VAE Patch Parallelism

python3 ./examples/offline_inference/text_to_image/text_to_image.py \
    --model Qwen/Qwen-Image --prompt "..." \
    --height 1536 --width 1536 \
    --ulysses-degree 2 --vae-patch-parallel-size 2

Must be combined with another parallel method.

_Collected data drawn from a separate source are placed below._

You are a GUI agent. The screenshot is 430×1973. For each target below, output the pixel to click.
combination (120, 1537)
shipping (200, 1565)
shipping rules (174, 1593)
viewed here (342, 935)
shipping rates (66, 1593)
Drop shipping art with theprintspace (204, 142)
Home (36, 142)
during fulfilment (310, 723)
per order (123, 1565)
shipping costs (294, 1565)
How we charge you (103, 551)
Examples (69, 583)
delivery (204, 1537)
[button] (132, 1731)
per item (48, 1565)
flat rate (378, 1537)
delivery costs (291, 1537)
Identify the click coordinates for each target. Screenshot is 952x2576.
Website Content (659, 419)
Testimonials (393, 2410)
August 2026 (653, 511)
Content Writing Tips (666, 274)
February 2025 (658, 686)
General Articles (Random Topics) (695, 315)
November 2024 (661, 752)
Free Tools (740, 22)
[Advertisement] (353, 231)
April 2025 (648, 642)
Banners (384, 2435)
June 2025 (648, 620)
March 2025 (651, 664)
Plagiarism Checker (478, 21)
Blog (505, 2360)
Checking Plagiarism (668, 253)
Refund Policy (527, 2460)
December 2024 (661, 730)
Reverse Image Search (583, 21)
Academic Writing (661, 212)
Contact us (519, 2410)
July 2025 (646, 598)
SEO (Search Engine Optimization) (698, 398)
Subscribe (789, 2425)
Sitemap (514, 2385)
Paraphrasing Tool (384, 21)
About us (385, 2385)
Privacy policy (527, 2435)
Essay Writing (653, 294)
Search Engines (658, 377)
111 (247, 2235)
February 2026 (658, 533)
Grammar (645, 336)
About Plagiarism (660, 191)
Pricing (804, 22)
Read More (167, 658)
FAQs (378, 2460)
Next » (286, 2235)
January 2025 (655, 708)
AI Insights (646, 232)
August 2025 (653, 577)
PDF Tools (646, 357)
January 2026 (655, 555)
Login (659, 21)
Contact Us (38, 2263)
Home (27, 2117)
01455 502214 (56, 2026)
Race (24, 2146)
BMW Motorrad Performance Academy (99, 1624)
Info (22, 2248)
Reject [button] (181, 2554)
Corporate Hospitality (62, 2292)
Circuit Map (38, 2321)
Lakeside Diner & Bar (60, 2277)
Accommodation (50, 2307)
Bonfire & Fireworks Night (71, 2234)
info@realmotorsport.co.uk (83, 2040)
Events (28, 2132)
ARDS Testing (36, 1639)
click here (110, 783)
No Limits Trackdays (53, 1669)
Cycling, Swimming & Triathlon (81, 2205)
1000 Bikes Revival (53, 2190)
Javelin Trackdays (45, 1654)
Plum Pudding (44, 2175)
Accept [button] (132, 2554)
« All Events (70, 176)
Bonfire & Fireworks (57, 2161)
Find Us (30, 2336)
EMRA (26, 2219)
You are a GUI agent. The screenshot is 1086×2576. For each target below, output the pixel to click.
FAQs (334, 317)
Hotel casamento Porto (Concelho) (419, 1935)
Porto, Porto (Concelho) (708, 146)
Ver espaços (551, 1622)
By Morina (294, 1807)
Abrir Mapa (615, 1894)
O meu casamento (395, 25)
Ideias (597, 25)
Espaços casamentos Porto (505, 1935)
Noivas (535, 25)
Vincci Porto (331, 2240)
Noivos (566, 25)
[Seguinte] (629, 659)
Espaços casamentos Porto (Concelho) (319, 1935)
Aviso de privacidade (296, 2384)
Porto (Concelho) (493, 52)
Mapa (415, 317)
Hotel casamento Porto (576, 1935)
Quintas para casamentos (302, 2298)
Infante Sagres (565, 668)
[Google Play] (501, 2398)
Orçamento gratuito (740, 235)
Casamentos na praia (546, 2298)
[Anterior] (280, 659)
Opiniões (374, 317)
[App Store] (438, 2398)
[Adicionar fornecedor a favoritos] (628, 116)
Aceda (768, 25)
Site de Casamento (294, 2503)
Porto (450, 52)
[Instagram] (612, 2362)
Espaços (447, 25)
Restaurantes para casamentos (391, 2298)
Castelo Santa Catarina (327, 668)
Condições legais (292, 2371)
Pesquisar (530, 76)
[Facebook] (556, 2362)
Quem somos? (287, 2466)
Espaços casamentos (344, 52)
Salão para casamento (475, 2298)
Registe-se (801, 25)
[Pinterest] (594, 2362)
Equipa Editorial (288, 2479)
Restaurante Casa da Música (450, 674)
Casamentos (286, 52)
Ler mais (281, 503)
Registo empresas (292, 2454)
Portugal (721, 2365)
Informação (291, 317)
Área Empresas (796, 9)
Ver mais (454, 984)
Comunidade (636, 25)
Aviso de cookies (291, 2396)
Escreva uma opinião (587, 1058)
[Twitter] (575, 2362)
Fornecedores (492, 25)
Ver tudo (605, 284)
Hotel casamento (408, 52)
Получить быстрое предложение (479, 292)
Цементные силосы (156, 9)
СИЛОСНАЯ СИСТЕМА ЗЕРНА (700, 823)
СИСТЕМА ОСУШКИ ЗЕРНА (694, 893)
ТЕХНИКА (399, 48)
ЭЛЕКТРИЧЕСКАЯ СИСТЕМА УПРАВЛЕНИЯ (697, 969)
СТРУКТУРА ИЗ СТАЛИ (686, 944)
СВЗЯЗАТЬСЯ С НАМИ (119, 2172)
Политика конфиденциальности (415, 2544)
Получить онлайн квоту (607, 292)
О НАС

Quantization (Qwen-Image / Qwen-Image-2512 only)

python3 ./examples/offline_inference/text_to_image/text_to_image.py \
    --model Qwen/Qwen-Image --prompt "..." --quantization fp8 \
    --ignored-layers "img_mlp"

python3 ./examples/offline_inference/text_to_image/text_to_image.py \
    --model Qwen/Qwen-Image --prompt "..." --quantization int8

Qwen-Image-Edit variants do not support quantization.

Configuration Tips

Cache + SP is the recommended combo for long-sequence generation.
Sequence parallelism (Ulysses / Ring) beats TP for high-res / long-sequence.
Tensor parallelism is most useful when model weights alone don't fit on one GPU.
CFG parallelism targets non-distilled diffusion with full CFG (not for guidance-distilled models).
To reduce peak VRAM, use CPU/layerwise offload and/or VAE patch parallelism.
TeaCache and Cache-DiT cannot be used together.
--enforce-eager disables torch.compile if needed.

See the Feature Support Table and Feature Compatibility Guide for combinations.